My son loves his church...
My son loves his church……. Julian and I came to St. Marks for the first time just after Easter a few years ago.
In February of that year we had been invited to the Baptism of a friend of his. I don’t want to pass judgement on this particular church but it’s philosophy didn’t quite ‘jive’ with what I felt in my heart with regard to faith. You see, in my line of work, I work with people of many different backgrounds from all over the country. Some of the gay men that I worked with had grown up within that particular church and it had caused them a great deal of pain and rejection. As a parent I felt deeply that this was wrong. And it wasn’t the sort of church that I wanted to be a part of. So it upset me that my son had been intrigued by that church with its welcoming faces.
My faith has been an important but personal part of me for a long time. Now that Julian had shown some interest, I was happy to have an opportunity to share that with him. But it was important to me to show him that there was another way. But... how would I find a church that did ‘jive’ with my own personal philosophy.
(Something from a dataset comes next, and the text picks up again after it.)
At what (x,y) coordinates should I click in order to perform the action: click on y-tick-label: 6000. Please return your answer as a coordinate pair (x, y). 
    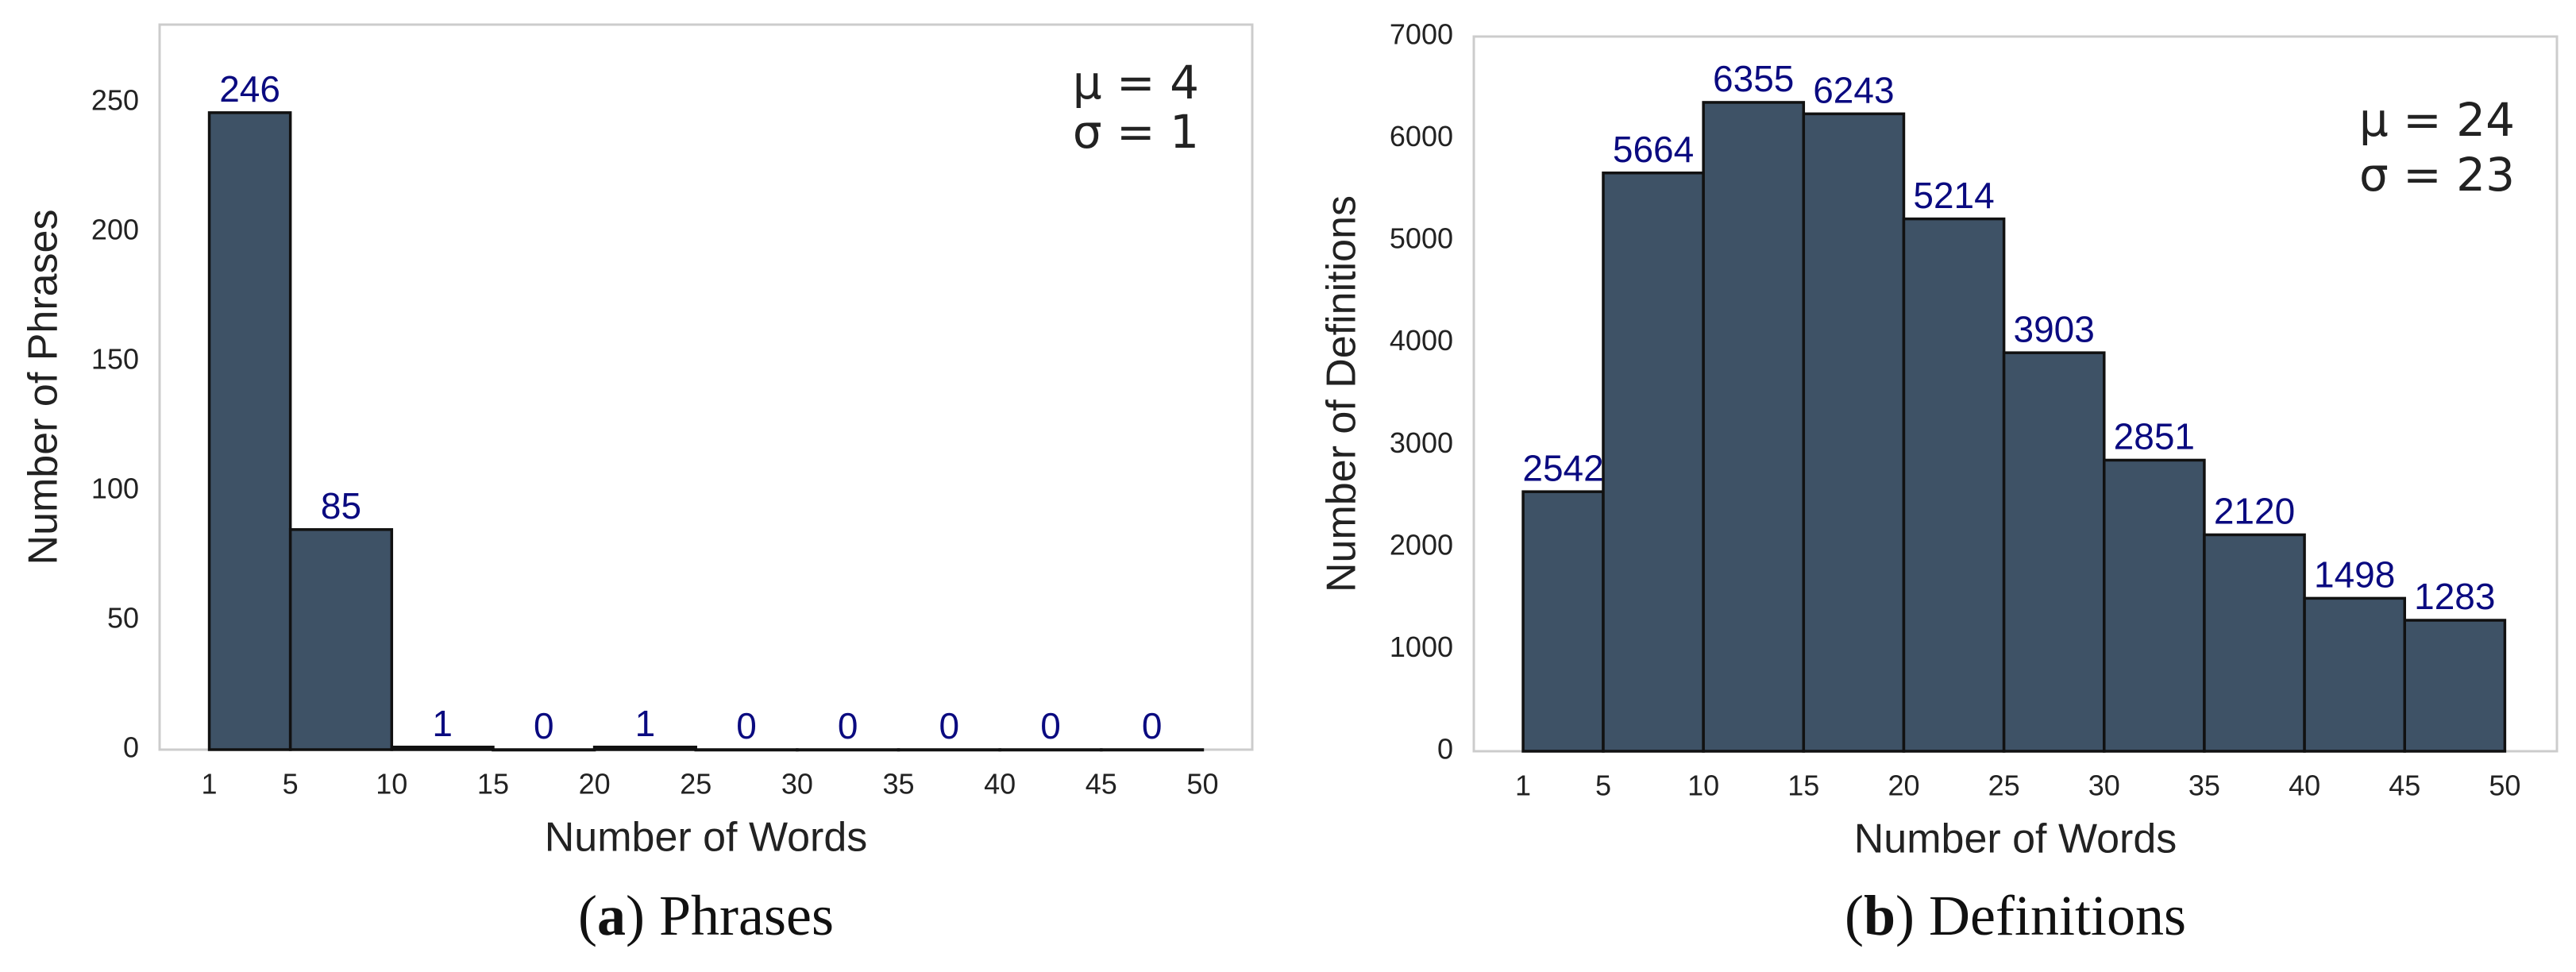
    Looking at the image, I should click on (1422, 136).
I knew that I wanted an Episcopal church but Episcopal churches do seem to be somewhat varied in their views. So how would I find the right one? Well, I found a website, Gaychurch.org. I must’ve put my search in 20 times and each time I kinda noticed St. Marks more than the others. This all happened over lent. When Easter came and went I felt a real sense of regret that we had not participated in Easter services. So despite being nervous about making the jump I decided to go for it.
I honestly did not expect to settle on the first church we went to. But if I’m being totally honest St. Marks was the first church we went to. What I expected to happen was that we’d go to a few churches, not be able to find one and give up. But the first morning that we came we were made to feel welcome but still given our space. Buck gave the sermon that morning and I was surprised and charmed by the raw honesty and humor of his sermon. I thought “this might be the church for us”. The next week I asked Julian if he’d like to go again and much to my surprise he said yes and he hadn’t even been to children’s worship yet! That week Father David gave the sermon and it was filled with so much warmth and heart that I thought “Yes, I think this is the church for us.”
Since then it has been a wonderful journey. Julian eventually felt comfortable enough to go down to children’s worship and Malinda made him feel welcomed and a part of it right away. St. Marks has become a big part of our life. We love the federal style building, the beautiful music of the organist and choir and the meaningfulness of the rituals. But it’s the people that have made it a familiar place where we feel comfortable. St. Marks has also given us opportunities to serve the community as well as the church. And I have been able to teach my son that serving is a reward in itself. Sometimes being a parent in today’s world can feel scary. Coming to St. Marks is a way for us to center ourselves for the week ahead and to steel ourselves against the slings and arrows that may come our way. It is a reminder in a sometimes angry world that there are good compassionate people. I want my son and myself to live a life of grace and I feel that the people here lead by example. It has often been mentioned to me that we drive pretty far to go to church and each time I reply “Yeah, but it’s worth it”.